St. Patrick is not a cartoon. He is an icon of what can happen when a God gets a hold of a man. If you are going to drink a beer today, enjoy it. But raise a glass today and offer a toast to the Irish missionary with his own remarkable words:

May the Strength of God guide us.
May the Power of God preserve us.
May the Wisdom of God instruct us.
May the Hand of God protect us.
May the Way of God direct us.
May the Shield of God defend us.
May the Angels of God guard us.
– Against the snares of the evil one.

 

Canon David has over 35 years of local congregational ministry, diocesan and national involvement, leadership, and ministry experience and is the founder of Leaderworks. He was the founding Rector/Pastor, Christ Church, Plano and currently serves as the Strategic Leader and Dean, Diocese of C4SO.

4 Comments

  1. dale jones March 17, 2016 at 12:02 pm - Reply

    Corrections: St Patrick was born and raised in Wales. Kidnapped with his sisters. Also Joseph of Aramathia was first to take Christianity to Britain several years before Paul visited and preached as expressed in Acts 29.

    • David Roseberry March 17, 2016 at 12:54 pm - Reply

      Do you mean Acts 2:9?? Of course, there is no Acts 29.

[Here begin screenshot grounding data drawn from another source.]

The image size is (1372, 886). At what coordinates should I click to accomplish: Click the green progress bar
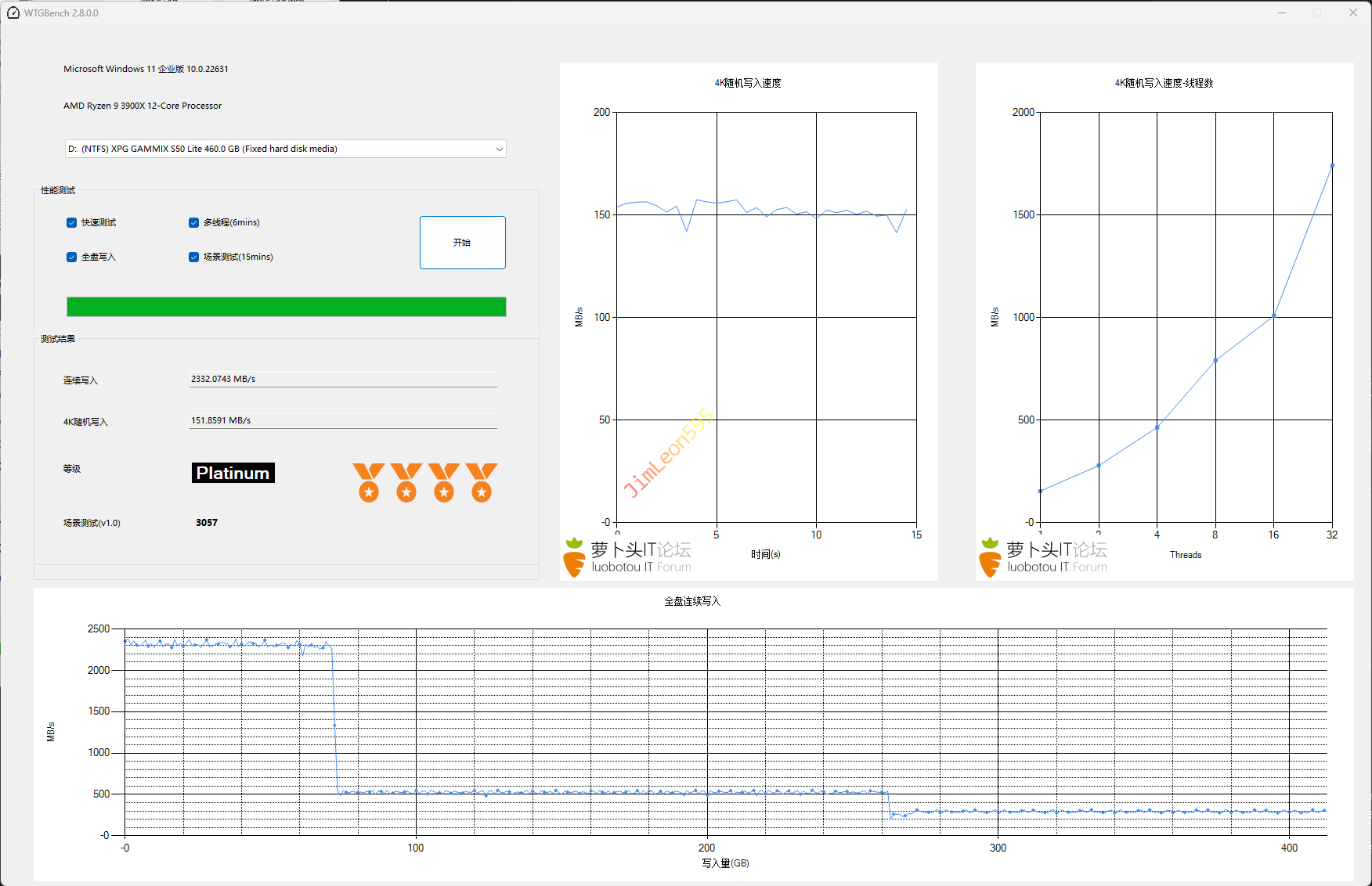tap(286, 307)
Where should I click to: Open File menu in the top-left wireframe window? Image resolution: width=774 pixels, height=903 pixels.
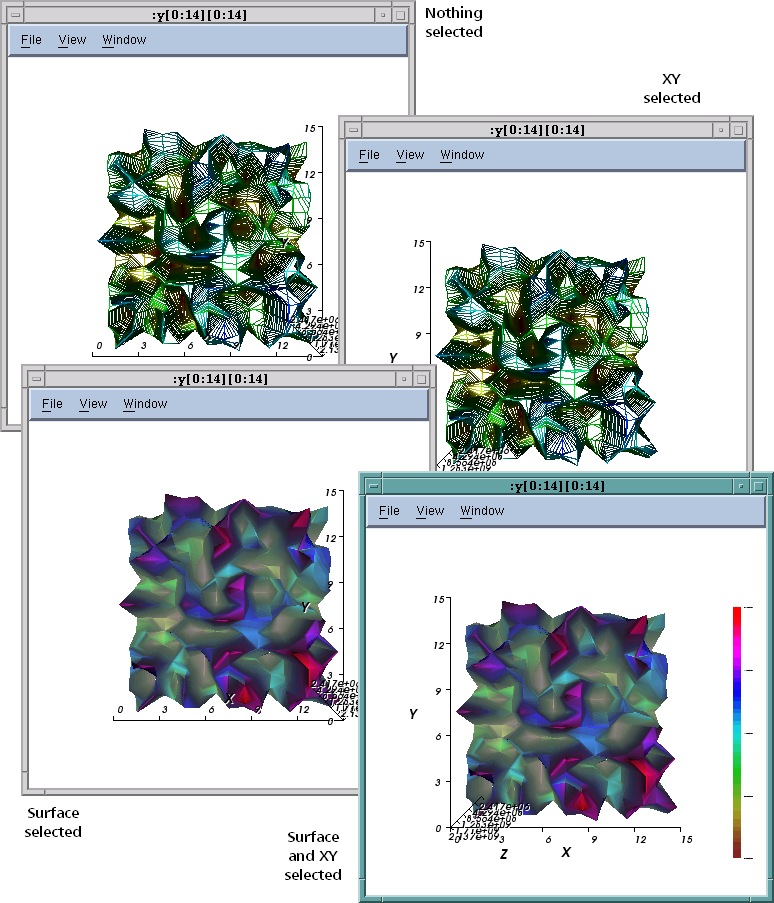pos(31,40)

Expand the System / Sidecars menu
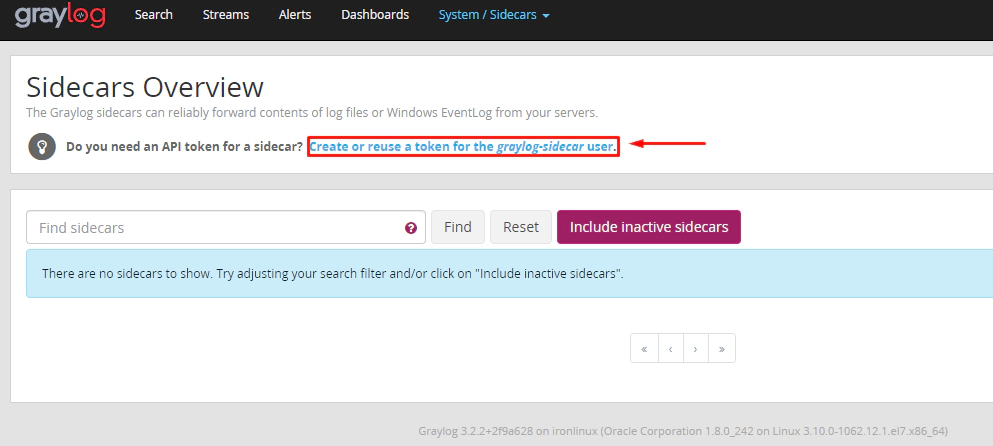[494, 15]
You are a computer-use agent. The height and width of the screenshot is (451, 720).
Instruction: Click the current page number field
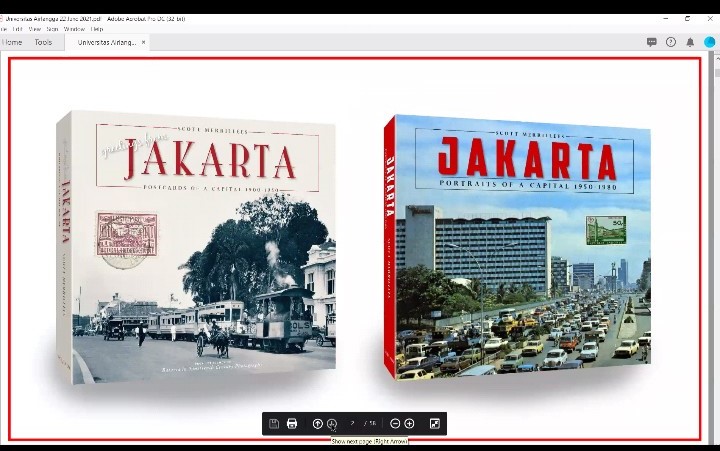tap(353, 424)
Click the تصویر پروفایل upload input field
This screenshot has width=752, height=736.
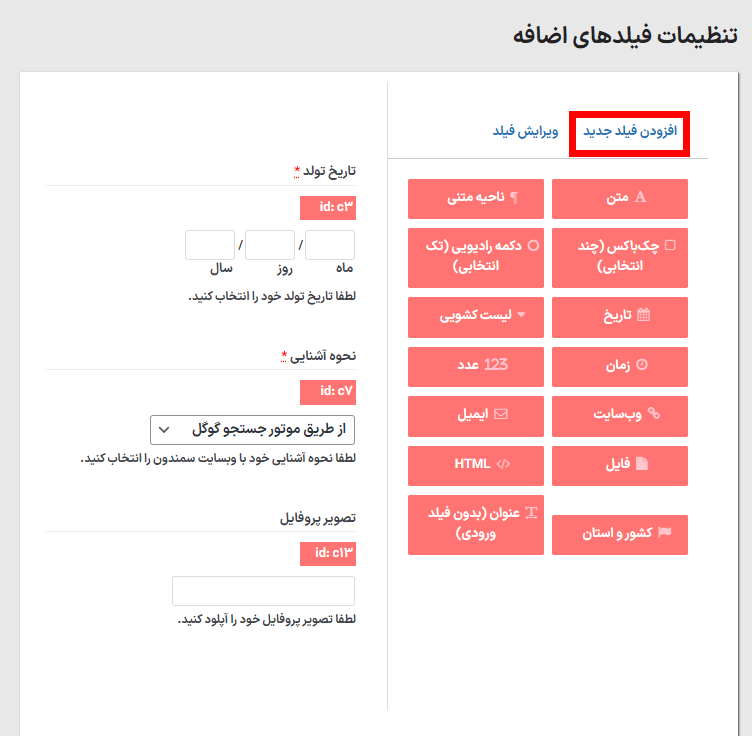263,591
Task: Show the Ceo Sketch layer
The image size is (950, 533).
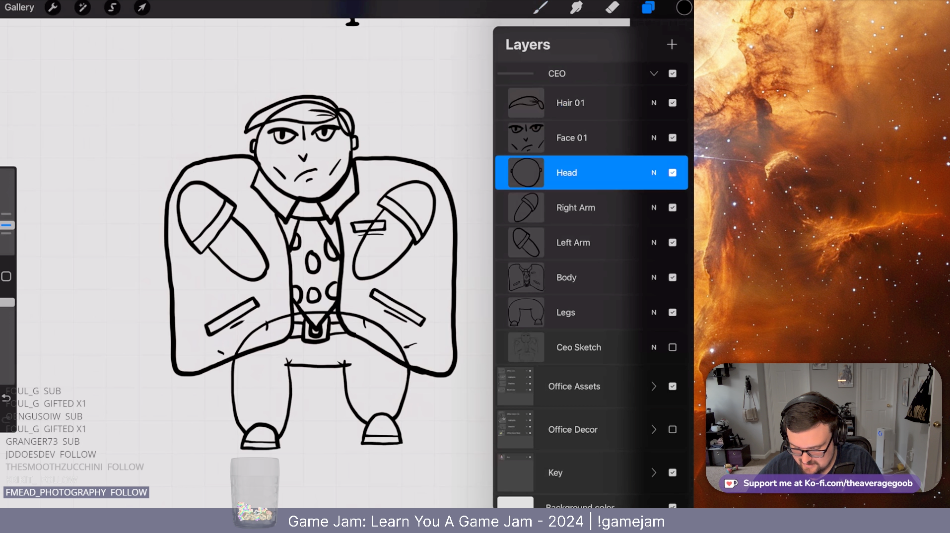Action: [672, 348]
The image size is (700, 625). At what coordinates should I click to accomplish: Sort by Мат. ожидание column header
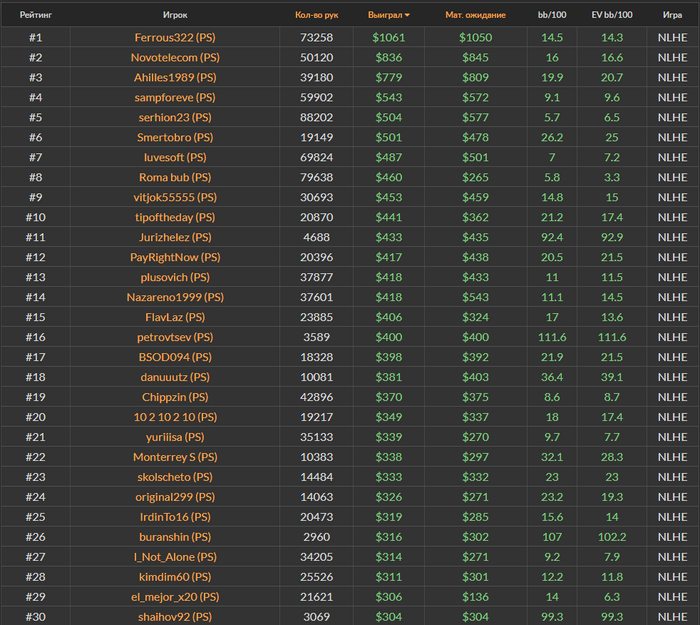(x=475, y=15)

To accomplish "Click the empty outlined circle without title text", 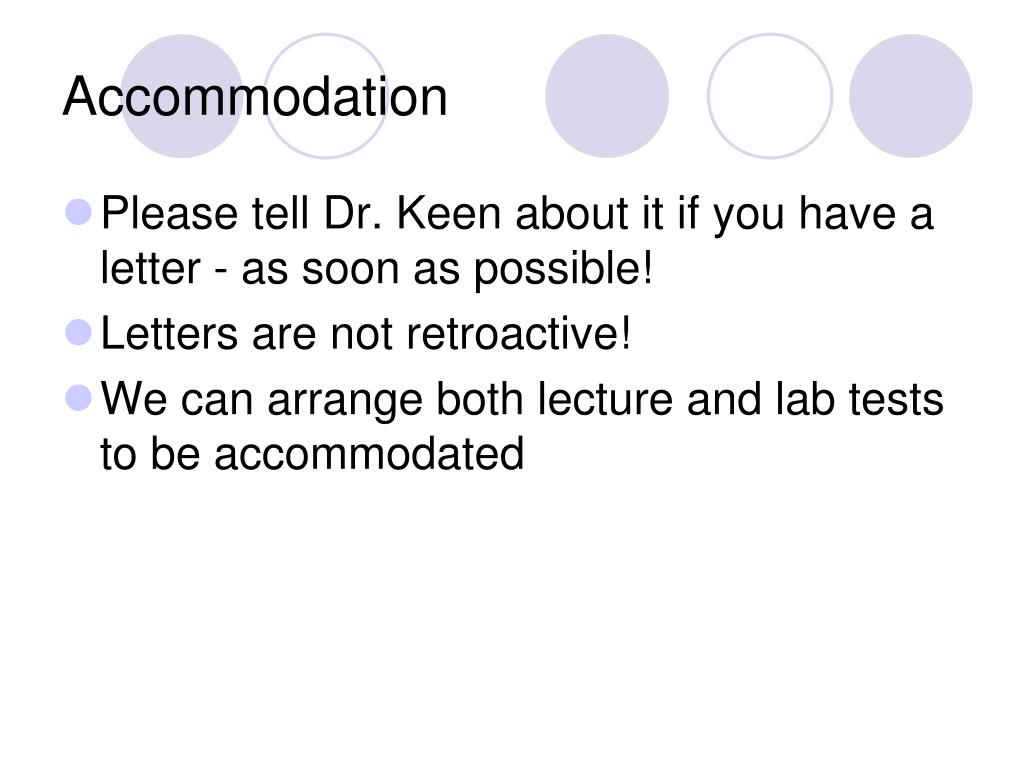I will [770, 96].
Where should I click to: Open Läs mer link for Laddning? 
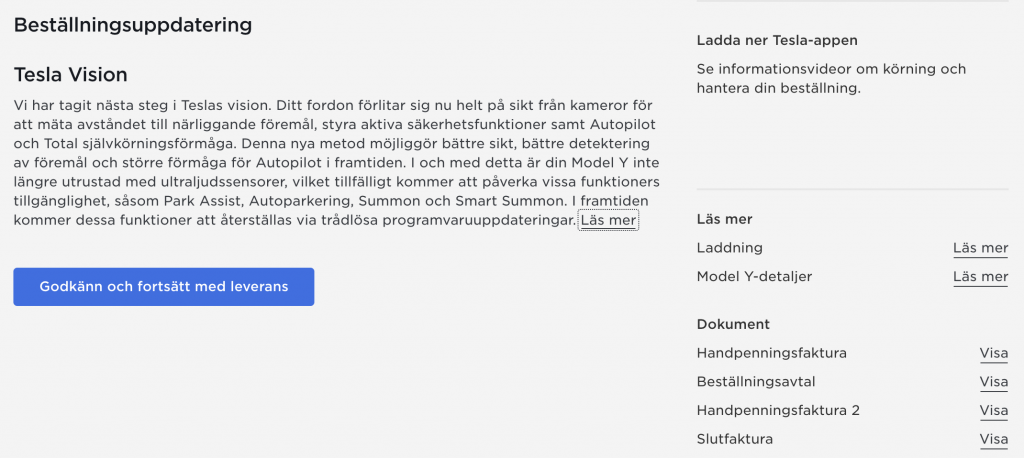click(980, 248)
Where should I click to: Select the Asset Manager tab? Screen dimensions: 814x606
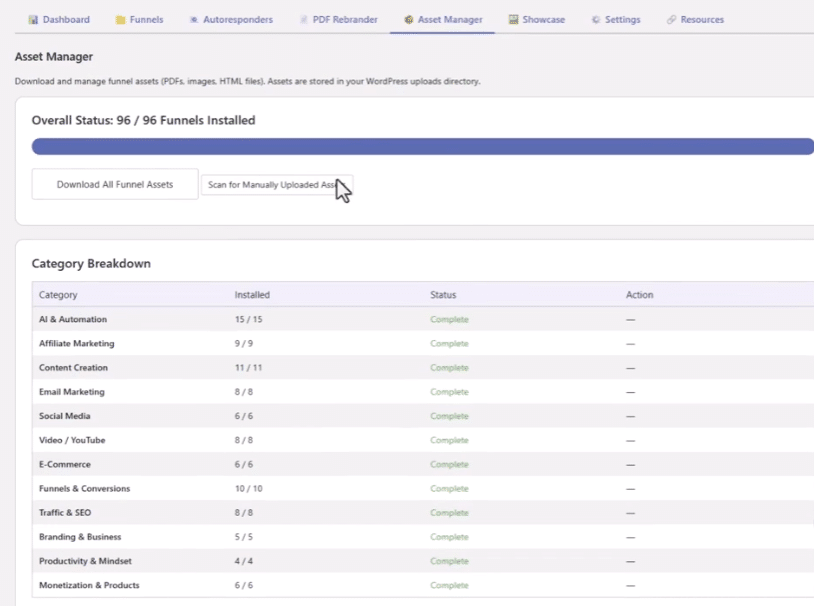coord(449,20)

  2. Terrence Buckley March 18, 2016 at 3:22 pm - Reply

    Actually, no one knows where Patrick was from, other than from somewhere on the west coast of the island of Britain. The story of Joseph of Arimathea travelling to Britain (with or without the Holy Grail) is, alas, just a legend.

    • David Roseberry March 19, 2016 at 12:19 pm - Reply

      Indeed…a legend.

      William Blake’s poem points to another version of it:

      And did those feet in ancient time,
      Walk upon England’s mountains green:
      And was the holy Lamb of God,
      On England’s pleasant pastures seen?